Abstract

Dr. Graham Betton (this issue) offered a valid critique of our immunohistochemistry (IHC) evaluation of the tissue/cell origin of renal papillary antigen-1 Zhang et al. (2008a), a collecting duct (CD) injury marker, and raised a very important concern related to studies employing IHC in general. He correctly pointed out that our study did not include a relevant negative control for the renal papillary antigen-1 (RPA-1) monoclonal antibody, that is, a matched isotype IgG, thus leading to potential false-positive staining of necrotic proximal tubular cells. Dr. Betton’s concerns prompted us to undertake additional IHC experiments, which we report herein (Table 1and Figure 1).
Our examination of RPA-1 IHC resulted in part from a finding in earlier studies we conducted on the appearance of several novel and traditional biomarkers in urine in response to various nephrotoxicants. In one study (Shaw et al. 2007), we observed a dose-related increase in RPA-1 in the urine of rats treated with gentamicin (Gen), well known as a classic proximal tubule toxicant. Because of this somewhat unexpected finding, we conducted IHC analyses using kidney tissue sections from the same rats to determine the cell-specific origin of RPA-1.
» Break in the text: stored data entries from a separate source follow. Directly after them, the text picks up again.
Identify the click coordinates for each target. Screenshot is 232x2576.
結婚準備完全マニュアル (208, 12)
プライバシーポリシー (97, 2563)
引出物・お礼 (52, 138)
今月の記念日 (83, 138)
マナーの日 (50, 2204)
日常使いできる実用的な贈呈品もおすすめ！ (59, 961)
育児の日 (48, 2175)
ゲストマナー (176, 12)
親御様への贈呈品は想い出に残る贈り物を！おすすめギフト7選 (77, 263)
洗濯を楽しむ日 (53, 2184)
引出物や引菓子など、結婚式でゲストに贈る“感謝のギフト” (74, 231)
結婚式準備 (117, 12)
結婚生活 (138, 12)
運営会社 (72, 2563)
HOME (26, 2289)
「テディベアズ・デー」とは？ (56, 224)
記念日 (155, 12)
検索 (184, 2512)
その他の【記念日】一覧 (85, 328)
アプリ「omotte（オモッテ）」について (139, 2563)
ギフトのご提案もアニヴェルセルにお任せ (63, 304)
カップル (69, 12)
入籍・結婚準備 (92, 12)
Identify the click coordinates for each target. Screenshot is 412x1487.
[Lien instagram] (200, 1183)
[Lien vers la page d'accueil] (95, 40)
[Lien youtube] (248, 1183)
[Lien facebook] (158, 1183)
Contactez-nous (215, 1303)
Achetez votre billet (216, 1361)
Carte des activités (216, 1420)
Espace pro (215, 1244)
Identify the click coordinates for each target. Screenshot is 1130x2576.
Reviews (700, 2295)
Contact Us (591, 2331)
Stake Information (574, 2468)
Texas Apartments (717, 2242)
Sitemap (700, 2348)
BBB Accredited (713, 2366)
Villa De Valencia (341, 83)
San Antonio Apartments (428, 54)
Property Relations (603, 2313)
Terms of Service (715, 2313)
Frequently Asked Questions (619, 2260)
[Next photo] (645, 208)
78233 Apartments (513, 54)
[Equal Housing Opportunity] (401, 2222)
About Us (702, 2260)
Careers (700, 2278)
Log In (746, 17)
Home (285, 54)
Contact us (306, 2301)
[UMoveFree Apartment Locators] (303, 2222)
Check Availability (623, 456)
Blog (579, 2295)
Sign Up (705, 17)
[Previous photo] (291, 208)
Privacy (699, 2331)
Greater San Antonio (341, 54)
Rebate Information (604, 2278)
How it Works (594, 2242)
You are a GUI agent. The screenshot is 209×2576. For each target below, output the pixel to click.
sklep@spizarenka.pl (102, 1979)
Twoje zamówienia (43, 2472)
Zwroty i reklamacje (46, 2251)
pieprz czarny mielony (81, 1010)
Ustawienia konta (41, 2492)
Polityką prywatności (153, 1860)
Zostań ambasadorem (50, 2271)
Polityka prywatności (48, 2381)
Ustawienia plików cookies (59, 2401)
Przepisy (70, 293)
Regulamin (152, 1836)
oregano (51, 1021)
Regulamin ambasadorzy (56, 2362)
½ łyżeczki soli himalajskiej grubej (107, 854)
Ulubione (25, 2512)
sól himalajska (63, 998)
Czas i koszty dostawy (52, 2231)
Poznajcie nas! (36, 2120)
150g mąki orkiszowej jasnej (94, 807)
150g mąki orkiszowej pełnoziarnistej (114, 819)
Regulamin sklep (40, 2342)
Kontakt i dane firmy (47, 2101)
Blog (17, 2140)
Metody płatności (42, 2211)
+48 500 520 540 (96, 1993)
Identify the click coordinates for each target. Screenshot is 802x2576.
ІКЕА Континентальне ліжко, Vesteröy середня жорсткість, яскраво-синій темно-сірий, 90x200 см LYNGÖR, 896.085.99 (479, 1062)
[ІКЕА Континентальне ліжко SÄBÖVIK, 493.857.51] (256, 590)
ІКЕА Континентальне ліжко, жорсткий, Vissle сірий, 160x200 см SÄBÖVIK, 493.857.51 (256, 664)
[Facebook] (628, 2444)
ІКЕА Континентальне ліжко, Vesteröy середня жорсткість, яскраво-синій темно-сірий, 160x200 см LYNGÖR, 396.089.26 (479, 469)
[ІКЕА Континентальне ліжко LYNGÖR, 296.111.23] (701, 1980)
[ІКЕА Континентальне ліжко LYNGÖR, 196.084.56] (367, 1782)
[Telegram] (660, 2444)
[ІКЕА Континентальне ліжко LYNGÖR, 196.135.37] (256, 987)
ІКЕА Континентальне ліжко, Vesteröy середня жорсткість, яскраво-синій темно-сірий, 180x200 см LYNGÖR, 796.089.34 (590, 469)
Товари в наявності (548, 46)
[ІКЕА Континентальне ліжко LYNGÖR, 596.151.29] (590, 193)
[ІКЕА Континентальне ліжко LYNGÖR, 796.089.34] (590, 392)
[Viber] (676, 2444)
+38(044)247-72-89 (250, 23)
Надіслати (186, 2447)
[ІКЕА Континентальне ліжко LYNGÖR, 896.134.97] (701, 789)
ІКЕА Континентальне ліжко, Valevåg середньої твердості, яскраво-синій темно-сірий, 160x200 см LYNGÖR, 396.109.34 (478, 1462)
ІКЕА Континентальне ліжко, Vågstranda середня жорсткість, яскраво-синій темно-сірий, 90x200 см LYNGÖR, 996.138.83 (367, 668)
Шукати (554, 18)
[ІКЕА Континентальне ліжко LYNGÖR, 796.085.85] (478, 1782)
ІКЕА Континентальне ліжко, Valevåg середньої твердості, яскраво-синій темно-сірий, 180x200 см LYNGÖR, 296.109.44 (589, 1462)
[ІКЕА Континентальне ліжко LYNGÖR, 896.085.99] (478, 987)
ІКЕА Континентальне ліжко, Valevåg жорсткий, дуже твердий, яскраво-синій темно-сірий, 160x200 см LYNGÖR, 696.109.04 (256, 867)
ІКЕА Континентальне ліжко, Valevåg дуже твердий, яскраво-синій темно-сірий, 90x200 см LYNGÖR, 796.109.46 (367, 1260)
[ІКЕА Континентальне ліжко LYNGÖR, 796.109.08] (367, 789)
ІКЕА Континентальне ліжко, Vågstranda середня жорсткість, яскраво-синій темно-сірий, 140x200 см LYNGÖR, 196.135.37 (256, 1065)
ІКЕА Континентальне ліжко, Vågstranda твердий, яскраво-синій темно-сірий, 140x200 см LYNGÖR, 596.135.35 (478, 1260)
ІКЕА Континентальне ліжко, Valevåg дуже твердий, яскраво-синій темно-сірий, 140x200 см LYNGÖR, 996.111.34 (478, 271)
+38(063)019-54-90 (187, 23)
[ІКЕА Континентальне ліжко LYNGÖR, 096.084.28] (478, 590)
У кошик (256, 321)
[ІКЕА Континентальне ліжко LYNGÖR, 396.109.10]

In the IHC analysis by Zhang et al. (2008a), we observed intense positive staining (high degree of dark brown color) using the mAb specific for RPA-1 in CD of the renal medulla and cortex in rats treated with saline, Gen, mercury (Hg) or chromium (Cr), which indicated that the RPA-1 mAb bound to the specific antigen RPA-1, localized in the CD. We also observed moderate brown staining in necrotic cells of proximal tubules. Whether the moderate brown staining in tissue sites other than those (i.e., CD) containing the primary antigen represented binding of the anti-RPA-1 to an RPA-1–like substance or nonspecific binding remained unanswered, particularly since an appropriate negative control, matched isotype IgG, was not included in IHC experiments, as suggested by Dr. Betton. Therefore, we repeated the experiments using such a control to attempt to resolve this question. Since mouse non-specific IgG isotype matched control for mAb was/is not available from Biotrin International, we employed a mouse IgG1from another source (DAKO, Carpinteria, CA, USA). We also repeated the concurrent positive staining experiments for RPA-1 (Table 1and Figure 1).
In the positive staining experiments, we confirmed the intense dark brown staining indicative of a specific reaction with constitutive RPA-1 in CD located in the papilla, medulla, and cortex. Additionally, in the same experiments, we confirmed that moderate brown staining was located in necrotic proximal tubular cells. This signal, observed in the necrotic cells, does not necessarily imply the presence of the same antigen (RPA-1) as in the CD, but it could represent nonspecific reactivity, since it is presently unknown whether RPA-1 antigens are inducible in proximal tubules. In negative control staining experiments using the mouse IgG1, light brown staining of necrotic cells was observed, which may be indicative of nonspecific binding of the mouse IgG1to necrotic tissue (Table 1and Figure 1). It should be noted, however, that the immunostaining intensity in necrotic proximal tubular cells from the positive staining experiments using RPA-1 mAb was higher than the intensity observed for the same cells in the negative staining experiments using mouse control IgG1. This difference in signal intensity suggests that while nonspecific binding is occurring, there is also the possibility of RPA-1–like substance being present in these necrotic cells. The reasons for the possible RPA-1 reactivity in necrotic proximal tubular cells in the positive staining experiments are not completely known, but it may be a result of anti-RPA-1 cross-reactivity with unknown antigenic determinants (epitopes) exposed in the necrotic cells (Boenisch 2006).
Whether the potential RPA-1 cross-reactivity in necrotic proximal tubular cells in Gen-, Hg-, or Cr-treated rats has immunohistochemical as well as histopathological implications remains an open question for further investigation. This cross-reactivity was evident in necrotic cells in Gen-, Cr-, or Hg-treated rats, but it was absent in normal proximal tubular cells in the same rats, as well as in saline-treated rats (Table 1and Figure 1). Moreover, the positive staining intensity was correlated with the severity of proximal tubular cell necrosis (Zhang et al. 2008a.). Although further work is needed to confirm these results and to determine its mechanistic basis, we hope that the IHC results observed in the present study will arouse other investigators’ attention to this possible RPA-1 cross-reactivity. Other studies in our laboratory have also demonstrated possible cross-reactivity of RPA-1 in injured proximal tubular cells in kidneys of rats treated with doxorubicin or mitoxantrone (Zhang et al. 2008b). Finally, our results of no or little CD injury, proximal tubular cell necrosis, and potential RPA-1 cross-reactivity raise the question of the cellular origin of RPA-1, which is elevated in urine after treatment with agents that damage the proximal tubules.